Я был уверен, что вахтенному штурману медведь померещился: луч прожектора ткнулся в причудливую льдину, тени и блики дрогнули и побежали – вот тебе и весь белый бесплатный медведь.
В южной части Карского моря в сентябре на слабеньких льдинках медведя теперь не найдешь днем с огнем. И еще я подозревал, что вахтенный штурман – паренек живой, остроумный. Ему надоела монотонная вахта, и он теперь покатывается на палубе.
Но даже если мое подозрение соответствует действительности, обижаться на штурмана не следует. Сам того не ведая, он сделал доброе дело. Хотя никто из туристов медведя не видел, но никто в этом не сознался. Утром выяснилось даже, что были три медведя и еще медведица с медвежонком – целый табун медведей...
И что интересно: пройдет несколько лет, и туристы будут в самом деле убеждены, что видели медвежье стадо в Карском море. И будут рассказывать об этом внукам. И попробуй тогда штурман признаться – они ему не поверят! Они скорее разорвут сами себя в клочья.
Так устроен человек – самое мудрое существо в мире.
Человек отличается от других существ тем, что умеет себя обманывать, умеет искренне верить в собственную ложь.
Мои коллеги, настоящие газетчики, тоже выстрелили на палубу, и каждый по-своему описал стадо.

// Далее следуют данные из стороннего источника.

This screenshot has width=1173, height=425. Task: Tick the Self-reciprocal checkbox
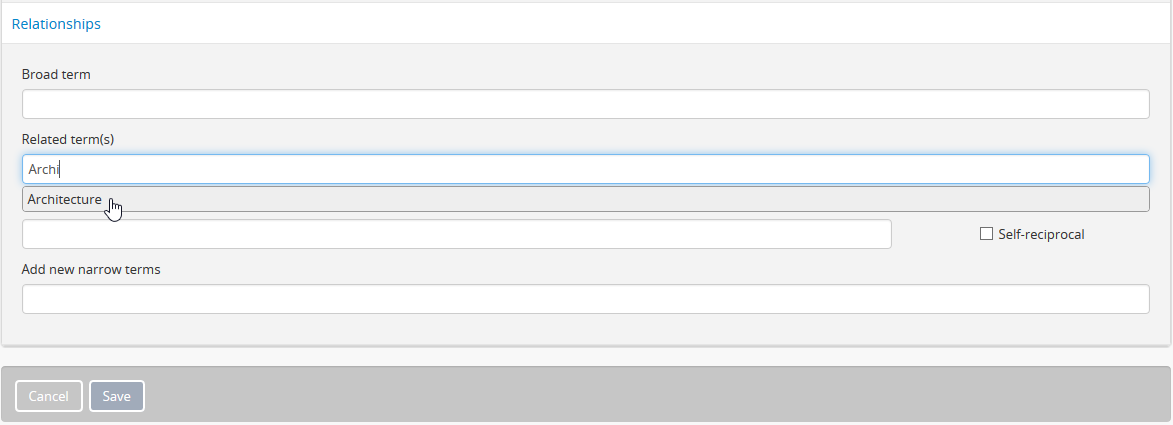[986, 234]
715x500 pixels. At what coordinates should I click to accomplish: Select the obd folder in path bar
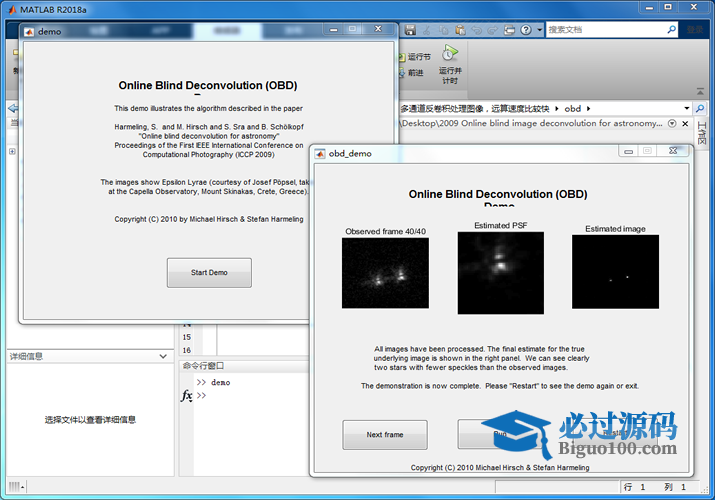tap(573, 108)
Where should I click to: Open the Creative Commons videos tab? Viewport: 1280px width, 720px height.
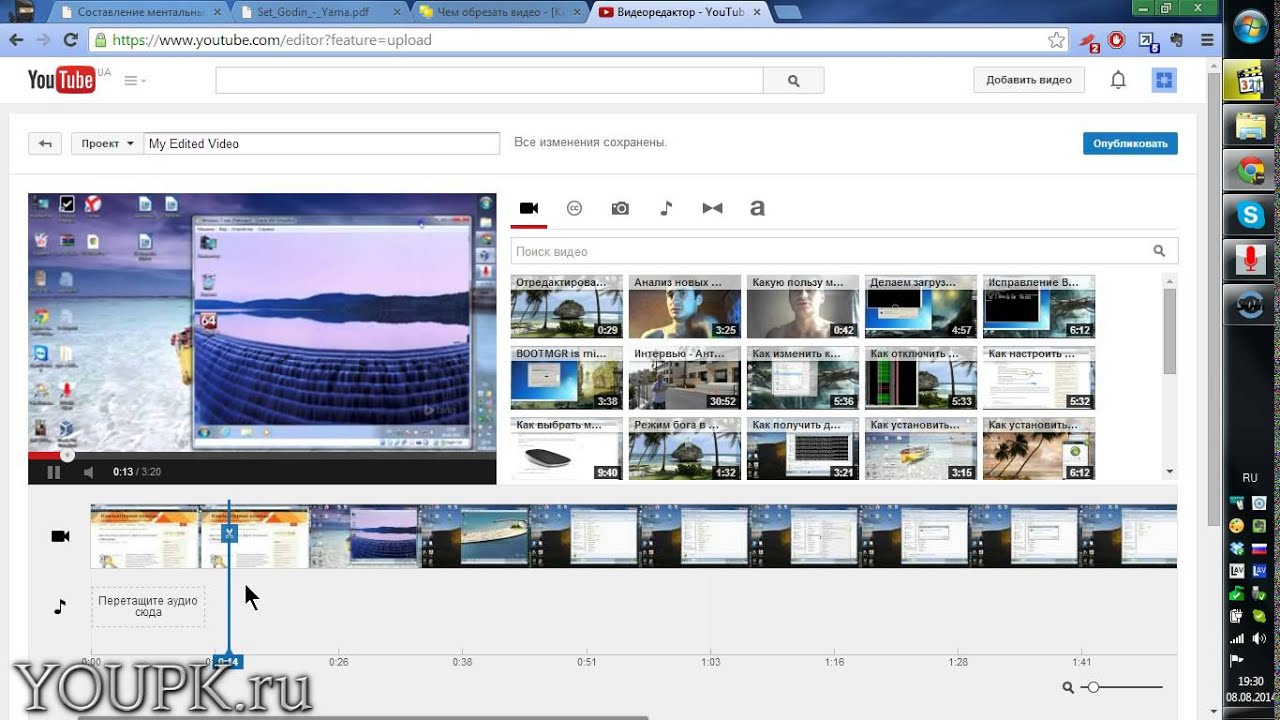(574, 208)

Один это cделал так:
"Экзотику подсветили прожектором, и двое мишек, неуклюже подбрасывая толстые задние ноги, скрылись в темноте.
Кто-то заметил:
– Ушли в сторону полюса.
Его со вздохом поддержали:
– И там им покоя не будет. Наткнутся на очередную СП..."
Чувствуете, сколько здесь пафоса утверждения человеческого всемогущества?

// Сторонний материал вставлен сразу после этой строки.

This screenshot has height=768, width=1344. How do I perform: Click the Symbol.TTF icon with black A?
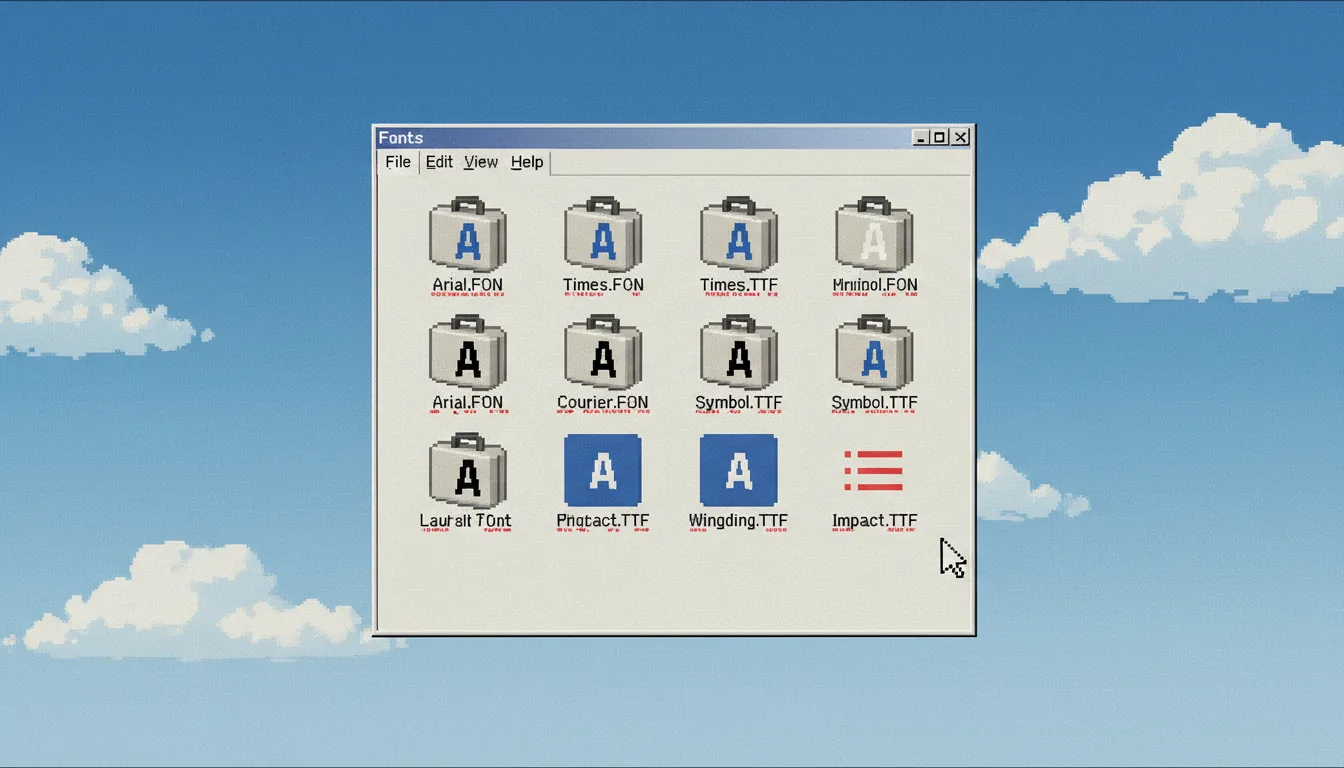click(738, 357)

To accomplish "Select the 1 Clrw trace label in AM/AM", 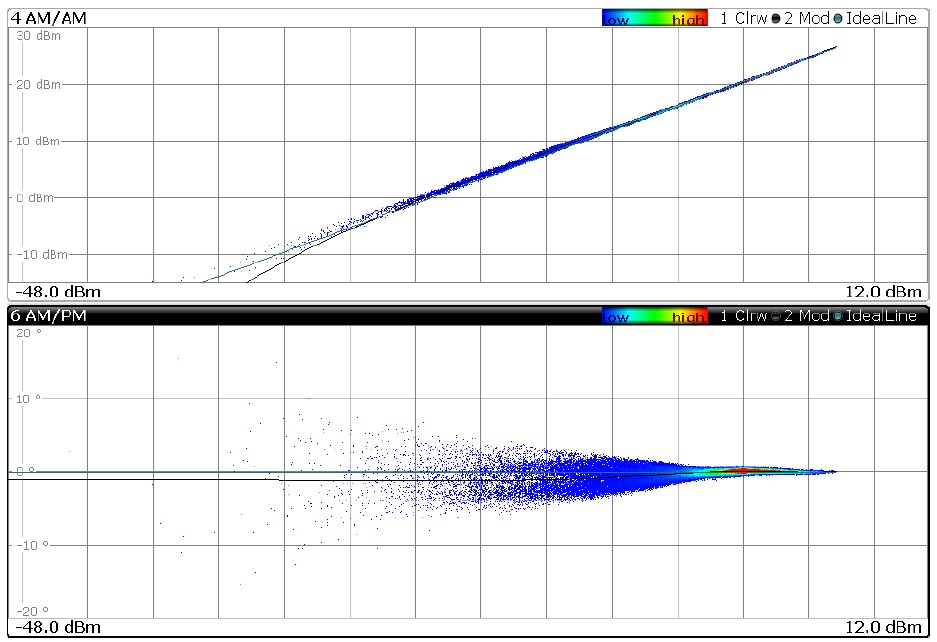I will 743,18.
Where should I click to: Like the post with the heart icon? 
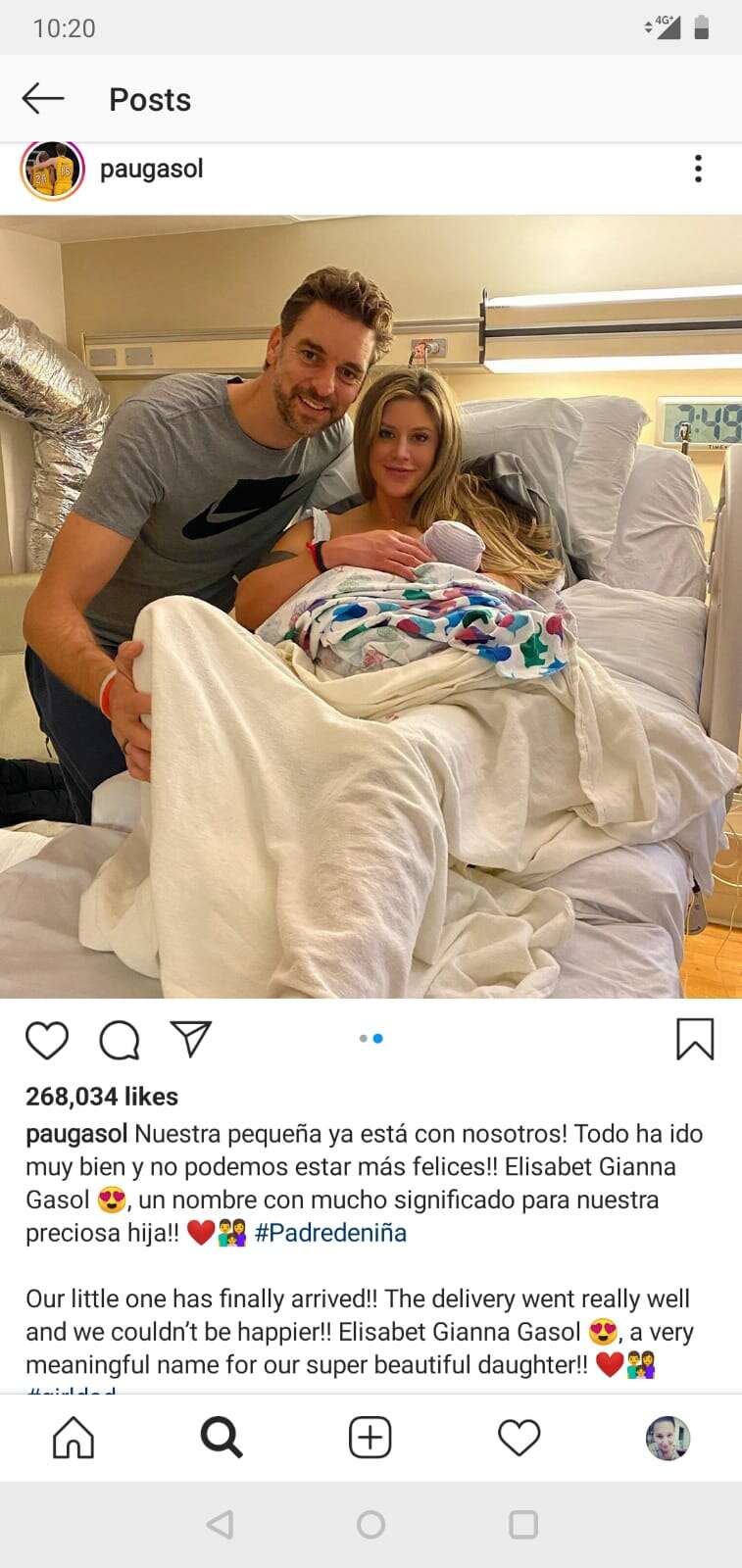click(46, 1040)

А я-то всего-навсего перевернулся с боку на бок!
Из этого наглядно следует, что знание окружающей действительности мешает пишущему человеку. Давно известно, что материал должен сопротивляться, не поддаваться, упорствовать. Надо материал преодолевать, осваивать, плохо его знать, тогда и только тогда получится хороший рассказ. А мне материал преодолевать было не нужно, я его, подлеца, знал не первый год.
Вывод: меня надо посылать не на Север, а туда, где материал окружающей действительности будет мне как следует сопротивляться, – например, в Монте-Карло.
Вместо Монте-Карло судьба опять занесла меня на остров Вайгач в бухту Варнека.
Ночью вошли мы в пролив Югорский Шар, ночью пересекли границу между Европой и Азией.
Не знаю точно, где проходит эта условная линия, продолжая Уральские горы под водой. Про Уральские горы капитан удачно заметил, разглядывая берега в бинокль, что у гор «завалены уголки».
Так вот, когда делили планету на географические части света, то тоже изрядно завалили уголки.
Если страны света разделены океанами, как, например, Африка от Австралии, то тут все ясно и понятно даже слепому.
Но Европе с Азией не повезло, и крупнее всех не повезло России. Почему, скажем, жители Омска или Иркутска – азиаты, а, например, туляки – европейцы?
Тут сам черт ногу сломит. А ведь, как ни странно, эта путаница имеет большое значение. Сколько веков уже мир ломает голову над тем, что же такое русский характер. Смотрите, что пишет образованный европеец Киплинг:
«Постараемся понять, что русский – очаровательный человек, пока он остается в своей рубашке. Как представитель Востока, он обаятелен. Но когда он настаивает на том, чтобы на него смотрели как на представителя самого восточного из западных народов, а не как на представителя самого западного из восточных, – он является этнической аномалией, с которой чрезвычайно трудно иметь дело. Хозяин никогда не знает, с какой природой гостя он имеет дело в данную минуту».
Представляете, какой ребус получился для европейских мозгов из-за того, что древние старцы провели границу между Европой и Азией по Уральскому хребту? Бедняге Киплингу приходится иметь дело уже не с русскими людьми, а с «этническими аномалиями».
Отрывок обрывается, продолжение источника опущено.